Nutrition Information
The nutrition information and metric conversion are calculated automatically. I cannot guarantee its accuracy. If this data is important to you please verify with your trusted nutrition calculator. Thank you
Iayne Crayto
Thank you Veena. I made this the other day. I have made babka before, but, am always searching for the elusive "best" recipe. Now, I think I have found it. It was fabulous. One note about pleating. I found that dividing the dough before filling , thtreating each as an individual loaf, filling, rolling and sealing, then twisting together makes it easier and gives the filling a better distribution.
Veena Azmanov
Thank you, Layne. So happy you enjoyed this recipe. Thanks for the tips and suggestion. I'm sure someone will find them useful. I will keep that in mind as well.
Thanks for coming back to write this feedback. Appreciate it very much.
Marisa Franca
What a beautiful loaf!! This would make such a beautiful presentation during the holidays. Heck, I'd love for someone to make one for me for Mother's Day brunch. Your instructions are excellent and it appears that it would be very easy to make. I guess I'll have to make a Babka myself.
Veena Azmanov
Thank you, Marisa. It's so easy to make. My kids love this. And you are right - it would be perfect for Mothers Day Brunch.

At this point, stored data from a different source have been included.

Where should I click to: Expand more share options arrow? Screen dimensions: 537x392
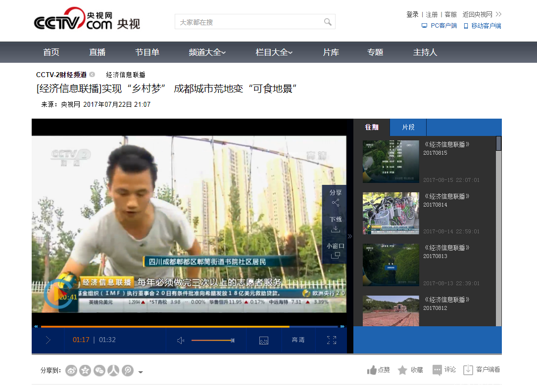tap(141, 372)
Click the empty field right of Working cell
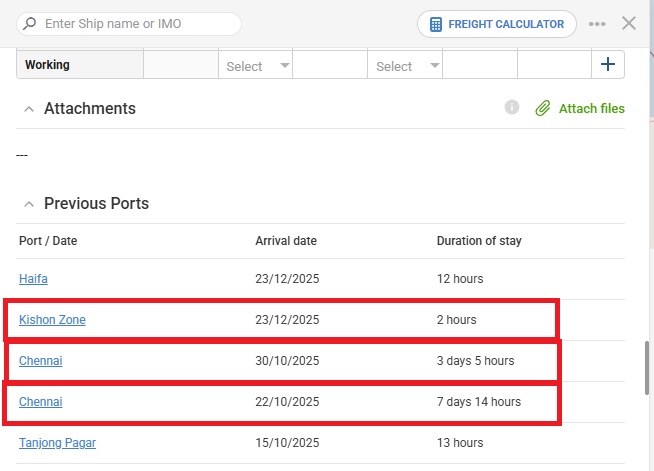This screenshot has width=654, height=471. 180,66
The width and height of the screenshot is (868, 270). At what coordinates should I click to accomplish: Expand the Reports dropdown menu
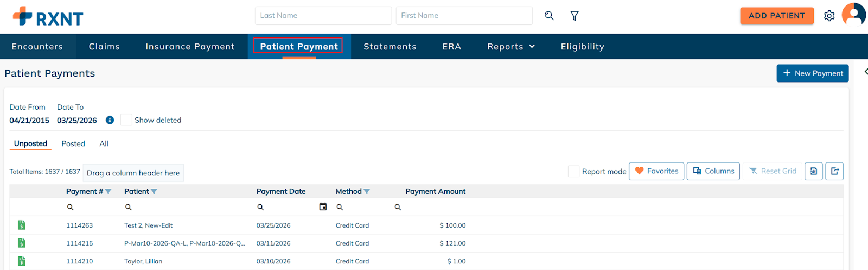pos(511,47)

Natalie | Natalie's Food & Health
I love everything about this Babka bread. It's filled with chocolate and it's spiced with beautiful fragrant cinnamon... I bet it smells heavenly, especially while it's still warm. Trust me, I don't mind messy fingers, not a bit 😀 I'm just worried I couldn't stop myself from eating it whole!
Veena Azmanov
I know what you mean Natalie.. I make it for the kids but gosh do I have to make a conscious effort to stop myself. It's so indulgent. Thanks for the lovely comment
Hanady Awada | Recipe Nomad
That looks absolutely amazing! I love Babka but I've never tried it! Looks like it's time to give it a go! Thanks for the inspiration!
Veena Azmanov
You are very welcome Hanady. Hope you enjoy it .
Molly Kumar
I love babka and chocolates, so this is like dream come true 🙂 I've never made a babka bread at home but I'm bookmarking your recipe to try in the future.
Veena Azmanov
Me too Molly. love the combination of the three.